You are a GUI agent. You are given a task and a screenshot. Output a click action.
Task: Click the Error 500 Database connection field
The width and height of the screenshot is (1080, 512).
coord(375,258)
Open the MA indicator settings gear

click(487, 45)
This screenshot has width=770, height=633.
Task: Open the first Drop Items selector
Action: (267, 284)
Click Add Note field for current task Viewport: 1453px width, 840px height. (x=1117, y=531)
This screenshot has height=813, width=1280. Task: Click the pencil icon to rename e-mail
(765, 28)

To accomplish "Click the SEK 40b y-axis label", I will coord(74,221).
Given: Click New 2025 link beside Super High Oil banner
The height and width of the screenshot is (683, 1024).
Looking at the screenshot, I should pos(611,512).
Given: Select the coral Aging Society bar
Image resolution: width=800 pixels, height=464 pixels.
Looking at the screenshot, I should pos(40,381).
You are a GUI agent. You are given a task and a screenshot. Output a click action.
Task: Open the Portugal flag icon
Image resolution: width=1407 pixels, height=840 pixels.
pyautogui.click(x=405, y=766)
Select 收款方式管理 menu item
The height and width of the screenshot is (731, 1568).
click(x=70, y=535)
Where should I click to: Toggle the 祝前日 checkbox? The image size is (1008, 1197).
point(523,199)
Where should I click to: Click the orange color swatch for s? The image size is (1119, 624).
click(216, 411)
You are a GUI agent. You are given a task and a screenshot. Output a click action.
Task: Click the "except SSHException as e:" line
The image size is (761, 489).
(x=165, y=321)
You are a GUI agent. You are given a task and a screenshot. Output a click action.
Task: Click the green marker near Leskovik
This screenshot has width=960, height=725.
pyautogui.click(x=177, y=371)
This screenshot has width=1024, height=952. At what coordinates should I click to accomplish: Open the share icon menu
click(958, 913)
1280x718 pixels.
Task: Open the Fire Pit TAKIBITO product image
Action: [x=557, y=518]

Your assignment
Retype the material above, character for character.

Answer box
You are a GUI agent. You are given a task and a screenshot. Output a click action.
Task: Click the Error 500 Database connection field
The width and height of the screenshot is (1080, 512).
coord(375,258)
Open the MA indicator settings gear

click(487, 45)
This screenshot has width=770, height=633.
Task: Open the first Drop Items selector
Action: (267, 284)
Click Add Note field for current task Viewport: 1453px width, 840px height. (x=1117, y=531)
This screenshot has height=813, width=1280. Task: Click the pencil icon to rename e-mail
(765, 28)

To accomplish "Click the SEK 40b y-axis label", I will coord(74,221).
Given: Click New 2025 link beside Super High Oil banner
The height and width of the screenshot is (683, 1024).
Looking at the screenshot, I should pos(611,512).
Given: Select the coral Aging Society bar
Image resolution: width=800 pixels, height=464 pixels.
Looking at the screenshot, I should pos(40,381).
You are a GUI agent. You are given a task and a screenshot. Output a click action.
Task: Open the Portugal flag icon
Image resolution: width=1407 pixels, height=840 pixels.
pyautogui.click(x=405, y=766)
Select 收款方式管理 menu item
The height and width of the screenshot is (731, 1568).
click(x=70, y=535)
Where should I click to: Toggle the 祝前日 checkbox? The image size is (1008, 1197).
point(523,199)
Where should I click to: Click the orange color swatch for s? The image size is (1119, 624).
click(216, 411)
You are a GUI agent. You are given a task and a screenshot. Output a click action.
Task: Click the "except SSHException as e:" line
The image size is (761, 489).
(x=165, y=321)
You are a GUI agent. You are given a task and a screenshot. Output a click action.
Task: Click the green marker near Leskovik
This screenshot has width=960, height=725.
pyautogui.click(x=177, y=371)
This screenshot has width=1024, height=952. At what coordinates should I click to accomplish: Open the share icon menu
click(958, 913)
1280x718 pixels.
Task: Open the Fire Pit TAKIBITO product image
Action: [x=557, y=518]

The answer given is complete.